EXTRAIT DU DOCUMENT:

"""

Opinion
Mali : La France
pompier pyromane
Jean-Pierre Dubois
Vendredi 25 janvier
2013 On ne répètera jamais assez que
le chaos qui s’est instauré au Sahel est
le produit direct de l’intervention
militaire de la France en Libye. Décidée
à renverser Kadhafi coûte que coûte, la
France a encouragé l’arrivée de
combattants islamistes étrangers, le
plus souvent recrutés et armés par le
Qatar, afin que ceux-ci se substituent
aux pseudo-révolutionnaires de Benghazi
incapables par leurs propres forces de
parvenir jusqu’à Tripoli.
Le régime de Kadhafi ayant finalement
ployé, sous les bombes et les missiles
de l'OTAN (principalement français), ces
islamistes, puissamment armés et
équipés, ont essaimé vers le Sahel où
déjà sévissait un groupe de leur
mouvance, l’AQMI.

"""

CONSIGNES ÉCRITES:
1. Répondez aux questions suivantes d'après l'article d'opinion sur le Mali.
(a) Par qui les combattants islamistes étrangers étaient-ils le plus souvent recrutés et armés ?
(b) Quelle ville les pseudo-révolutionnaires de Benghazi ne pouvaient-ils pas atteindre par leurs propres forces ?
(c) Quel groupe sévissait déjà au Sahel avant l'arrivée de ces islamistes ?
2. D'après l'article d'opinion sur le Mali, pourquoi la France a-t-elle encouragé l'arrivée de combattants islamistes étrangers ? Répondez en une à trois phrases.
3. Poursuivez l'article d'opinion sur le Mali après sa dernière phrase.

MATÉRIEL EXTRAIT:

"""

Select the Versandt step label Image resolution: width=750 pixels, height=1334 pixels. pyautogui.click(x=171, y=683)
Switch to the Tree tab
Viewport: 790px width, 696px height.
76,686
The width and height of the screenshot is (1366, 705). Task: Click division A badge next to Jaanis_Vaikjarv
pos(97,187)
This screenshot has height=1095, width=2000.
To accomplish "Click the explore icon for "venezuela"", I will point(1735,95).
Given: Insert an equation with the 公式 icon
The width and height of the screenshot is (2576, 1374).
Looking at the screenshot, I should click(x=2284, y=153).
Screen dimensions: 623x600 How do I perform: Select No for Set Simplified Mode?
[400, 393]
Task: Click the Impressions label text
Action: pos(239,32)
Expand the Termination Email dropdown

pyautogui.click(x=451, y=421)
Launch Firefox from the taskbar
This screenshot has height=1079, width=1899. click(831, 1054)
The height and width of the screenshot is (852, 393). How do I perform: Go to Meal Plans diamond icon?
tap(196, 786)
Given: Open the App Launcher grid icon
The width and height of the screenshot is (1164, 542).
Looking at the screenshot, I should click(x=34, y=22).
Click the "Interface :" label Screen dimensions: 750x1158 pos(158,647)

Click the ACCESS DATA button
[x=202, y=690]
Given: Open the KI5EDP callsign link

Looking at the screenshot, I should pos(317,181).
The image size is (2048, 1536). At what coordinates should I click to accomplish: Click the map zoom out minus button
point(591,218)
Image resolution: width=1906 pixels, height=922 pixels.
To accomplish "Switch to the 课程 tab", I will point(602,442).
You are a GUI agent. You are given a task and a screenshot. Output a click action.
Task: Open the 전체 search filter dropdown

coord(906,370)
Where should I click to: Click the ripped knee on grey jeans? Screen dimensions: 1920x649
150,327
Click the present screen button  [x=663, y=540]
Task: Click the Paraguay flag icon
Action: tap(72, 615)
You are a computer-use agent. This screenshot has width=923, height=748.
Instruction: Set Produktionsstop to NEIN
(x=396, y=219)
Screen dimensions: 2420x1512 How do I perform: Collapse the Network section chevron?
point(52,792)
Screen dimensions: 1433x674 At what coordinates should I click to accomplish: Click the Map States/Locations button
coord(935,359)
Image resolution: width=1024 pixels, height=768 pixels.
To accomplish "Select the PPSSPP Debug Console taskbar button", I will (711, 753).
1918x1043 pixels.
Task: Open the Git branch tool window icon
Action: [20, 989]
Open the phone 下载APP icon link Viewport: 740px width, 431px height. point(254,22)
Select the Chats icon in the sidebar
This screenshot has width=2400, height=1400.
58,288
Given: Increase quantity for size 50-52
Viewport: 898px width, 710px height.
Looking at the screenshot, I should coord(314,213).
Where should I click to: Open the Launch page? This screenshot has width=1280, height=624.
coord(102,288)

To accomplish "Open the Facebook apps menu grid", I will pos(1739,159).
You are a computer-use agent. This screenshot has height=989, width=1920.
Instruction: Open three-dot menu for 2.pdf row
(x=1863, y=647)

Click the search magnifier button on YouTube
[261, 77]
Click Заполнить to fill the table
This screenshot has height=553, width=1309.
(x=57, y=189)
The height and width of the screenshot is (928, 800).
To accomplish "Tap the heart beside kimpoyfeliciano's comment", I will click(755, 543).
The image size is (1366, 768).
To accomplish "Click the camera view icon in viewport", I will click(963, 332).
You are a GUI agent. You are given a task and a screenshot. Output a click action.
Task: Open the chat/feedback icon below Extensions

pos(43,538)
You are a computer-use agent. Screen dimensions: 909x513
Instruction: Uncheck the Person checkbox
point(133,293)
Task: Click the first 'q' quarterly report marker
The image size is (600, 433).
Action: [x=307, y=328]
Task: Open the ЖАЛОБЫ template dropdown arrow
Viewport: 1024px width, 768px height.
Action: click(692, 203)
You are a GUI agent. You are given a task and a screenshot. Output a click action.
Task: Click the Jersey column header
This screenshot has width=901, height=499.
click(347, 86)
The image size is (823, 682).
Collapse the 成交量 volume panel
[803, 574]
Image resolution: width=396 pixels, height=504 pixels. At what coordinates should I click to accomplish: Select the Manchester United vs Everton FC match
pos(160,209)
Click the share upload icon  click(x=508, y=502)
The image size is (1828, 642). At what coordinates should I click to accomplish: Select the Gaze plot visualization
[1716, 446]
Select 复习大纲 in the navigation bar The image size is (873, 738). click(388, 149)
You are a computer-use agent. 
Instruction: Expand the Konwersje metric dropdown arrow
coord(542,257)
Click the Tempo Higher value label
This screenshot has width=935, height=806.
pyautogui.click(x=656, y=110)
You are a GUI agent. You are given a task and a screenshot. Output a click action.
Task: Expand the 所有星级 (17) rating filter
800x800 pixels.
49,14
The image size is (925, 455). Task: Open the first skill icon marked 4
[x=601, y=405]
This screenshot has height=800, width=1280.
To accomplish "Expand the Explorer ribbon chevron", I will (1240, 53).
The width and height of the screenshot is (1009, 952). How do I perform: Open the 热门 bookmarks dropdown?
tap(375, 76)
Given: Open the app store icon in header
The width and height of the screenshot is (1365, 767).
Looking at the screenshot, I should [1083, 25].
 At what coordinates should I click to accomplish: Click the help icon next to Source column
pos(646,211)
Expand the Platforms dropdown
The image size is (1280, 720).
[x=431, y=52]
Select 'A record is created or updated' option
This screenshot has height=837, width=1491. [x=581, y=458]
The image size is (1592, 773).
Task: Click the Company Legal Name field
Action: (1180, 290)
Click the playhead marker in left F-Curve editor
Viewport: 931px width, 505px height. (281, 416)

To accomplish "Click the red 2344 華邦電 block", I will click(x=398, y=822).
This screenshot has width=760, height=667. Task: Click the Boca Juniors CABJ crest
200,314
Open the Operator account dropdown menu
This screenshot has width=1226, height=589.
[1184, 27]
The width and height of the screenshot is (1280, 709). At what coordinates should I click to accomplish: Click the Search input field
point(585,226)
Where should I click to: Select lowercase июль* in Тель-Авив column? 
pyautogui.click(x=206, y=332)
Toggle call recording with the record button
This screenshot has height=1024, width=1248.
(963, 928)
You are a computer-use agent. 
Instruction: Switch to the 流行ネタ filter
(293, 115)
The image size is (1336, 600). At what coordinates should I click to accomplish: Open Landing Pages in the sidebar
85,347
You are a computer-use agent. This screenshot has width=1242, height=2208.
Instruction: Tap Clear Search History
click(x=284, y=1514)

"""

CORRIGÉ DE L'EXERCICE:
1.
(a) Par le Qatar.
(b) Tripoli.
(c) L'AQMI.

2. La France, décidée à renverser Kadhafi coûte que coûte, voulait que ces combattants remplacent les pseudo-révolutionnaires de Benghazi. Ces derniers étaient incapables d'arriver jusqu'à Tripoli par leurs propres forces.

3.
La « talibanisation » du Nord Mali ne
doit donc rien au hasard. Elle apparaît,
au contraire, comme une stratégie
délibérée qui consiste à
instrumentaliser l’islamisme politique
pour se donner le prétexte d’intervenir
militairement et de s’implanter
durablement dans les pays africains. La
France de Sarkozy-Hollande a choisi
d’occuper un rôle de premier plan dans
la mise en œuvre de cette stratégie
africaine mais celle-ci concerne en fait
l’ensemble des puissances impérialistes,
notamment les Etats-Unis et l’Union
européenne.
Pour les besoins de leurs industries,
ces puissances sont, plus que jamais,
avides des précieux minerais dont
l’Afrique est un dépositaire important,
voire exclusif. Mais, elles ne peuvent
en disposer aussi facilement
qu’autrefois, avant que des pays comme
la Chine [1] et l’Inde soient devenus
les premiers partenaires économiques du
continent. En même temps, leur lourd
contentieux colonial et/ou néocolonial
ne leur permet pas d’espérer surmonter
cette concurrence par des moyens
spécifiquement politiques et
économiques.
L’impérialisme a donc choisi l’option
militaire comme moyen de rétablir sa
suprématie sur l'Afrique. C’est en
alléguant la « lutte contre le
terrorisme » qu'il lui sera possible
d’intervenir militairement, d’implanter
des bases, de maintenir des troupes et
d’encadrer, entraîner et équiper les
armées locales.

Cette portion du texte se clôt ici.